2023-04-27

async handling in Go, unintuitive behavior with goroutines & context

Background

I am working on a server and decided to move away from traditional async processing for long running requests (pub/sub, etc.) by using goroutines and context. My idea was to take a request and kick off a goroutine with a new timeout context that will complete the processing regardless of if the initial request context is cancelled (i.e. user refreshes).

I had done this before on a single endpoint but wanted to make a generalized reusable wrapper this time that I could give a timeout and put an async chunk of code in (shown below is working code).

type ContextSplitter struct {
    InitialCtx context.Context
    Timeout    time.Duration
}

func NewContextSplitter(timeout time.Duration) *ContextSplitter {
    return &ContextSplitter{
        InitialCtx: context.Background(),
        Timeout:    timeout,
    }
}

func (c *ContextSplitter) Do(worker func(ctx context.Context) error) error {
    var wg sync.WaitGroup
    errs := make(chan error, 1)
    newCtx, cancel := context.WithTimeout(context.Background(), c.Timeout)

    defer cancel()

    wg.Add(1)

    // run the worker
    go func(ctx context.Context) {
        defer wg.Done()
        defer func() {
            if r := recover(); r != nil {
                // if the worker panics, send the panic error to the errs channel
                errs <- fmt.Errorf("worker panic: %v", r)
            }
        }()

        // call the worker function and send any returned errors to the errs channel
        errs <- worker(ctx)
    }(newCtx)

    // create a sync.Once object to ensure that the done channel is only closed once
    doneOnce := sync.Once{}
    done := make(chan bool, 1)

    // run a routine to listen for when the worker finishes executing
    go func() {
        wg.Wait()
        done <- true
        doneOnce.Do(func() {
            close(errs)
            close(done)
        })
    }()

    select {
    case <-c.InitialCtx.Done():
        // initial context cancelled, continue processing in background
        return c.InitialCtx.Err()
    case <-done:
        // continue
    }

    // collect any errors that occurred during execution and return them
    var err error
    for e := range errs {
        if e != nil {
            err = multierr.Append(err, e)
        }
    }

    return err
}

Which is used as so

err := NewContextSplitter(time.Minute*5).Do(func(newCtx context.Context) error {
    // do some long-running tasks, including propagating the newCtx
    obj, err := doStuff(newCtx, stuff)
}

Question

I finally got it working but I am making this post because I am not completely sure why it works and am looking for some insight into the inner workings of golang, goroutines, & context.

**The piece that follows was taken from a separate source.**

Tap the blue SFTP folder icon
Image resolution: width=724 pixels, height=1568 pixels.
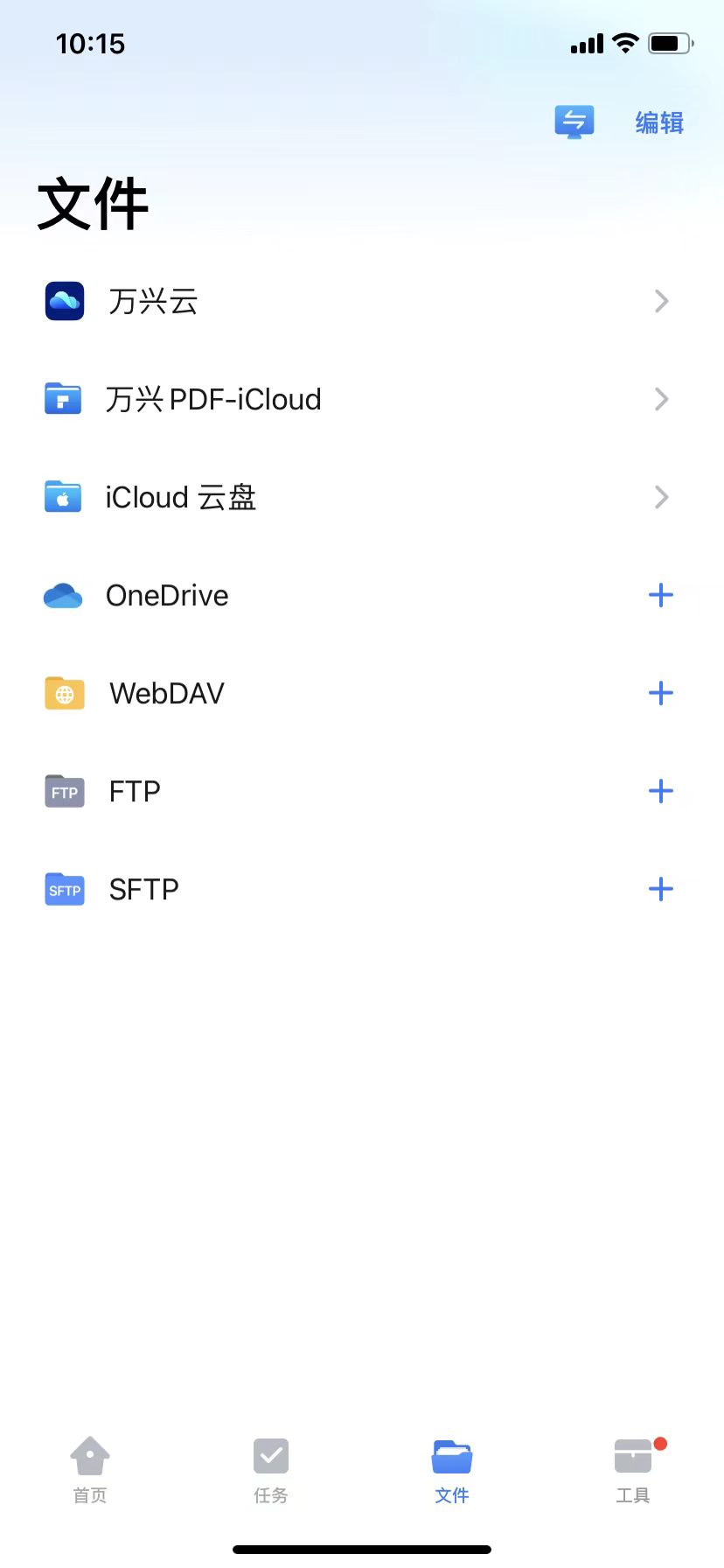[x=65, y=890]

The main fix ended up being the removal of initial (request) context from NewContextSplitter(), i.e. this

func NewContextSplitter(initialCtx context.Context, timeout time.Duration) *ContextSplitter {
    return &ContextSplitter{
        InitialCtx: initialCtx,
        Timeout:    timeout,
    }
}

to this

func NewContextSplitter(timeout time.Duration) *ContextSplitter {
    return &ContextSplitter{
        InitialCtx: context.Background(),
        Timeout:    timeout,
    }
}

Basically, the request context would get cancelled and any functions in my worker that took the new (timeout) context would fail with ErrContextCancelled. I am thinking that the initial context cancellation got propagated to my Do(worker) and the defer cancel() would get called, thereby cancelling my new timeout context. The strange thing is that the worker would not exit via the newCtx cancellation from the defer, but continue running with a bunk context and err out on ErrContextCancelled.

My main questions are:

  • Why would passing initialCtx to NewContextSplitter allow for the propagation of cancelling that context to Do(worker), since Do() does not take that context?
  • Why does the worker continue processing with a cancelled context?
  • Am I missing anything else / any suggestions?
  • Is this a valid pattern for handling long running tasks?